We were also talking about starting a real community foundation. So far, we had those ideas :

- built a community/foundation like the Apache

- the foundation goals would be :

        - marketing :

- create hype around WebObjects. Let's so those Rby on Rails and PHP people that WO can create more powerful and scalable stuff

                - do basic some marketing by buying some ads on Google

                - create comparaisons docs about WO vs the other techs

                - having a list of success stories

        - members list

                - list of people doing WO applications/products

- kind of member : corporate (many WO dudes inside a same corporation), freelancer (one person) and student

- member detail : number of WO dudes (when the member is a corporation type), type of industries, location, number of apps deployed, how many years using WO

        - bug reporting tool

- a tool to collect bugs in the frameworks, and also in the open source tools. For the frameworks, we will be able to report bugs to Apple and telling them which ones are the more important to fix

- people should be able to see which bugs are still open and vote for them if they also have the same bug

                - if someone has a workaround for a bug, we should be able to 
see it

        - WO conference

- the foundation should be the organization that prepare the WO conference

        - tools approval

- the foundation should approve versions of WOLips and other open source tools as stable ones and recommended for production


 I challenge the fundamental premise of this thread.

 Bottom Line:

The collection of people who know/love WebObjects need to start thinking of themselves as "The WebObjects Community" and start thinking of Apple as "one of the major contributors to WebObjects".

That is, even without any NDA info, I can easily point out from what Apple has said long ago in public that they consider WebObjects more of a technology then a product. That happened when they made it free on MacOSX.
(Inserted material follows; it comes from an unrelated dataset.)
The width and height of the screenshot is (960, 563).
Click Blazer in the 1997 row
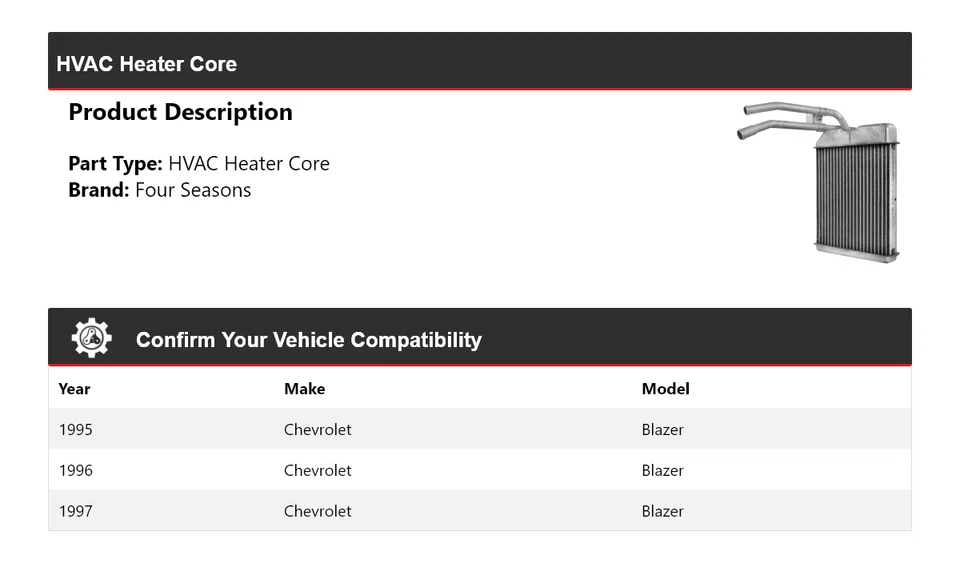[662, 511]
Yet these days, a thriving internet technology needs a thriving community. We need to stop expecting Apple to lead WebObjects somewhere. Apple uses WO in house to a huge extent. They are going to continue to maintain and enhance WO. So its not, and never will be "dead", despite the rumors every year.

But at this point the community has surpassed Apple. It wasn't Apple who worked so hard to get WOLips working, write an EOModel editor from scratch, or write a Rules editor they now consider superior to their own. Every day there is more open source code in "WebObjects" as used by most WO developers. At some point, the community will have contributed more source to WO then Apple has. [if they haven't already, I haven't compared the source output from the jad decompiler to Wonder lately.]
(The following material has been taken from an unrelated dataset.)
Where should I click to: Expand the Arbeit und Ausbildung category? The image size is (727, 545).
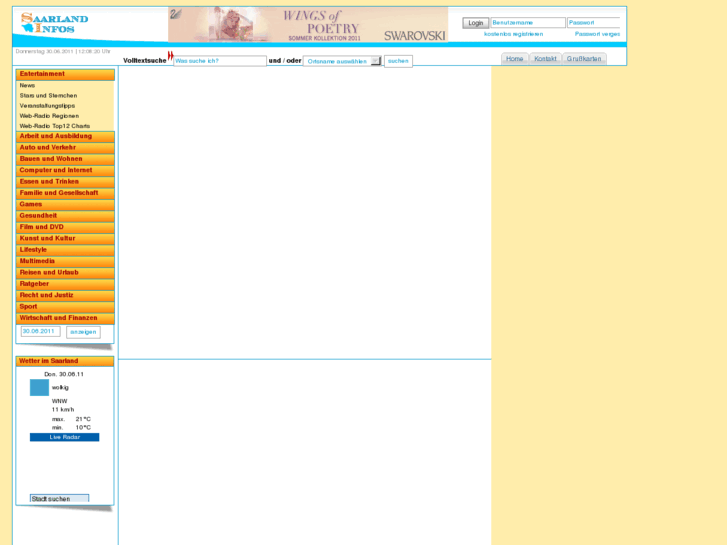[65, 136]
 "Lead, Follow, or Get Out of the Way".

Apple hasn't really been leading WO since about 5.0. They haven't been following the community either, because there's been no community. (In fact, its only the last year or so that WO programmers have started thinking of themselves as a community.) I can't tell you what Apple said at WWDC, but I can tell you my take: Apple is getting out of the way.

  It's up to us to rise to the challenge.

Recently, as part of my job search, I was talking to the President of a firm that employs about 20 WO programmers. He told me that he was worried about the future of WO, so he was trying to port some of his stuff to Hibernate/Struts.

It was impossible (a hello world app requires 200 lines of XML code first...), so now he's shopping for a J2EE technology that is as capable as WO. He hasn't found one.

There are quite a few WO shops out there who have built up their own in-house libraries. That's one of the key competitive advantages of WO: the more work you do, the more you can get done.

Perhaps those houses need to stop thinking of the other WO consultants as your competition and start thinking of them as your allies. You need to start contributing to Wonder, so that you and your allies get web applications jobs rather then the hordes of nameless idiot J2EE developers.

That is, the stronger the WO community as a whole becomes, the richer everyone in the WO community gets. So if you work at as WO consulting firm, have you thought about open-sourcing your internal frameworks? Would you rather make $150/hour doing WO or $75/hour editing XML files in Hibernate? When you keep your internal frameworks proprietary, that's the choice you're making.

  Which brings us to the premise of the thread.

We're WO developers, not marketeers. We don't need to market WO, we need to contribute our code to the community. With a thriving community comes interest, O'Reilly books, and magazine articles. WO is a development system, not a new car, having an ad won't get people interested.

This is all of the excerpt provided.